WORK TO BE COMPLETED →
Print the records exactly as given.

================

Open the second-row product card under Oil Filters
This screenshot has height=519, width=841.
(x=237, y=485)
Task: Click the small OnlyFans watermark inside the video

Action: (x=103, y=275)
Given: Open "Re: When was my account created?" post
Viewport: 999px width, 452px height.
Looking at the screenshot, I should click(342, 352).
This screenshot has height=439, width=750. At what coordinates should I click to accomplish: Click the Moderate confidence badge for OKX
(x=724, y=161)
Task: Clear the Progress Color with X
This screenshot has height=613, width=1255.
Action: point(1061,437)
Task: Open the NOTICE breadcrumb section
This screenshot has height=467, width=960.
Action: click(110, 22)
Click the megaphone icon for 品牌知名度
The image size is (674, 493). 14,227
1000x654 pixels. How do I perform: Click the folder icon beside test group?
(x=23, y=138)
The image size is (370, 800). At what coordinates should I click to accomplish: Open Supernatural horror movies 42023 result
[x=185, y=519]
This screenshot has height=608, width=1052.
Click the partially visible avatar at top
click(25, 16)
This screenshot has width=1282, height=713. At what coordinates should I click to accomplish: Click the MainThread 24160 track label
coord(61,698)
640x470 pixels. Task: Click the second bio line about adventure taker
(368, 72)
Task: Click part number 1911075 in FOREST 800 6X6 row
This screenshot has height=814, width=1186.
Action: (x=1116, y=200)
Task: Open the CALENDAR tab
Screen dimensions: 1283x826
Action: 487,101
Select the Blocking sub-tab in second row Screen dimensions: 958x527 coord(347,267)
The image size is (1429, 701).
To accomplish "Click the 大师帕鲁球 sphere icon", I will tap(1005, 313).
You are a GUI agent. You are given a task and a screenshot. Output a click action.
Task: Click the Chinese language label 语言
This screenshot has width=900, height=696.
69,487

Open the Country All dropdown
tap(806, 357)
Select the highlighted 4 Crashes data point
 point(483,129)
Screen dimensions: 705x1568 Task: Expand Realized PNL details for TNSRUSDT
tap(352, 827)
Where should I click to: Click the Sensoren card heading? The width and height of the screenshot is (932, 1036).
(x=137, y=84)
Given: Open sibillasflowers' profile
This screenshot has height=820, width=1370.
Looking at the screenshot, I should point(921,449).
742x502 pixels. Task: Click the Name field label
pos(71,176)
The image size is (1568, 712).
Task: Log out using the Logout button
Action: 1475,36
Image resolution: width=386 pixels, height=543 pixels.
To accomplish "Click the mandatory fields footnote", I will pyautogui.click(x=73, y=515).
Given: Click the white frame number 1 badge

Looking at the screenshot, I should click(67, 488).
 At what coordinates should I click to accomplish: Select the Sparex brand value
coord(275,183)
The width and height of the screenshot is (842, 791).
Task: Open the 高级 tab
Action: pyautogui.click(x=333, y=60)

================

RESULT OF THIS EXERCISE →
Open the second-row product card under Oil Filters
This screenshot has height=519, width=841.
(x=237, y=485)
Task: Click the small OnlyFans watermark inside the video

Action: (x=103, y=275)
Given: Open "Re: When was my account created?" post
Viewport: 999px width, 452px height.
Looking at the screenshot, I should click(342, 352).
This screenshot has height=439, width=750. At what coordinates should I click to accomplish: Click the Moderate confidence badge for OKX
(x=724, y=161)
Task: Clear the Progress Color with X
This screenshot has height=613, width=1255.
Action: point(1061,437)
Task: Open the NOTICE breadcrumb section
This screenshot has height=467, width=960.
Action: click(110, 22)
Click the megaphone icon for 品牌知名度
The image size is (674, 493). 14,227
1000x654 pixels. How do I perform: Click the folder icon beside test group?
(x=23, y=138)
The image size is (370, 800). At what coordinates should I click to accomplish: Open Supernatural horror movies 42023 result
[x=185, y=519]
This screenshot has height=608, width=1052.
Click the partially visible avatar at top
click(25, 16)
This screenshot has width=1282, height=713. At what coordinates should I click to accomplish: Click the MainThread 24160 track label
coord(61,698)
640x470 pixels. Task: Click the second bio line about adventure taker
(368, 72)
Task: Click part number 1911075 in FOREST 800 6X6 row
This screenshot has height=814, width=1186.
Action: (x=1116, y=200)
Task: Open the CALENDAR tab
Screen dimensions: 1283x826
Action: 487,101
Select the Blocking sub-tab in second row Screen dimensions: 958x527 coord(347,267)
The image size is (1429, 701).
To accomplish "Click the 大师帕鲁球 sphere icon", I will tap(1005, 313).
You are a GUI agent. You are given a task and a screenshot. Output a click action.
Task: Click the Chinese language label 语言
This screenshot has width=900, height=696.
69,487

Open the Country All dropdown
tap(806, 357)
Select the highlighted 4 Crashes data point
 point(483,129)
Screen dimensions: 705x1568 Task: Expand Realized PNL details for TNSRUSDT
tap(352, 827)
Where should I click to: Click the Sensoren card heading? The width and height of the screenshot is (932, 1036).
(x=137, y=84)
Given: Open sibillasflowers' profile
This screenshot has height=820, width=1370.
Looking at the screenshot, I should point(921,449).
742x502 pixels. Task: Click the Name field label
pos(71,176)
The image size is (1568, 712).
Task: Log out using the Logout button
Action: 1475,36
Image resolution: width=386 pixels, height=543 pixels.
To accomplish "Click the mandatory fields footnote", I will pyautogui.click(x=73, y=515).
Given: Click the white frame number 1 badge

Looking at the screenshot, I should click(67, 488).
 At what coordinates should I click to accomplish: Select the Sparex brand value
coord(275,183)
The width and height of the screenshot is (842, 791).
Task: Open the 高级 tab
Action: pyautogui.click(x=333, y=60)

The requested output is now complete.